This is a non-retryable error that prevents the fallback mechanism from working correctly.

## Expected Behavior

1. **Rate limit resilience**: When the primary model hits rate limits, the gateway should gracefully fall back to a configured fallback model without crashing the entire process.
2. **Auxiliary model validation**: The `auto` provider resolution should validate that the resolved model meets the minimum context window requirement (64K tokens) before accepting it, and fall back to another model if it doesn't.
3. **Non-retryable error handling**: HTTP 401/403 errors should be treated as non-retryable and immediately trigger fallback rather than retrying.
4. **Gateway stability**: A model API failure should never crash the gateway process. The gateway should remain running and responsive even when all model calls fail.

## Actual Behavior

- Gateway crashes completely on model failures
- No graceful degradation — the Telegram bot goes 100% offline
- Auxiliary vision provider `auto` mode can select models with insufficient context
- systemd restart loop consumes resources without resolving the issue
- Orphaned gateway processes and stale PID files accumulate

## Root Cause Analysis

1. **No circuit breaker**: The gateway treats every model call failure as fatal. There is no circuit breaker pattern that would temporarily stop trying the failing model and switch to a fallback.

2. **Fallback timing**: The `fallback_providers` configuration exists but the fallback is only attempted after the primary model exhausts all retries. If the retries themselves cause the process to crash (as with the 429 rate limit), the fallback is never reached.

3. **Auto provider resolution lacks constraints**: The `auxiliary.vision.provider: auto` setting resolves to any available model without checking if it meets the 64K minimum context window requirement.

4. **Process-level crash on API errors**: Model API errors (429, 401) propagate up to the process level instead of being caught and handled at the session/conversation level.

## Suggested Fixes

1. **Implement a circuit breaker**: After N consecutive failures with a specific model, stop attempting that model for a cooldown period and route all requests to fallback providers.

2. **Validate auxiliary model selection**: When `provider: auto` resolves a model, validate that it meets the minimum context window requirement.
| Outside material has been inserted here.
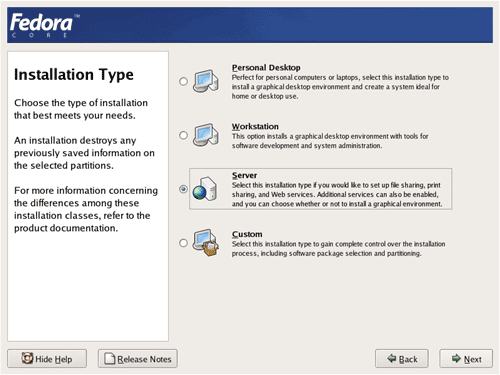This screenshot has height=375, width=500.
Task: Select the Server radio button
Action: click(x=183, y=189)
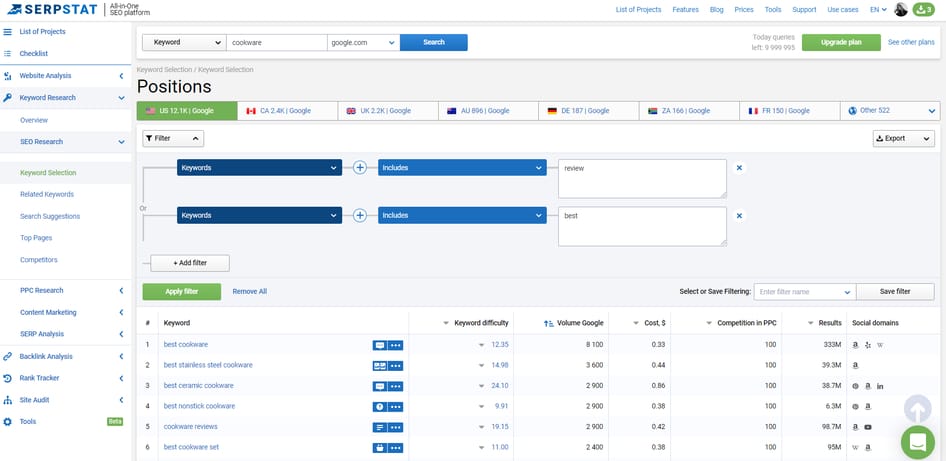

If not, skip it and try the next available model.

3. **Separate gateway health from model health**: The gateway process should never crash due to a model API error. Failed model calls should return an error message to the user (e.g., "Model temporarily unavailable") while keeping the gateway running.

4. **Immediate fallback on non-retryable errors**: HTTP 4xx errors (401, 403) should skip retries entirely and immediately fall back.

5. **Rate limit backoff**: On HTTP 429, implement exponential backoff at the gateway level rather than retrying immediately and crashing.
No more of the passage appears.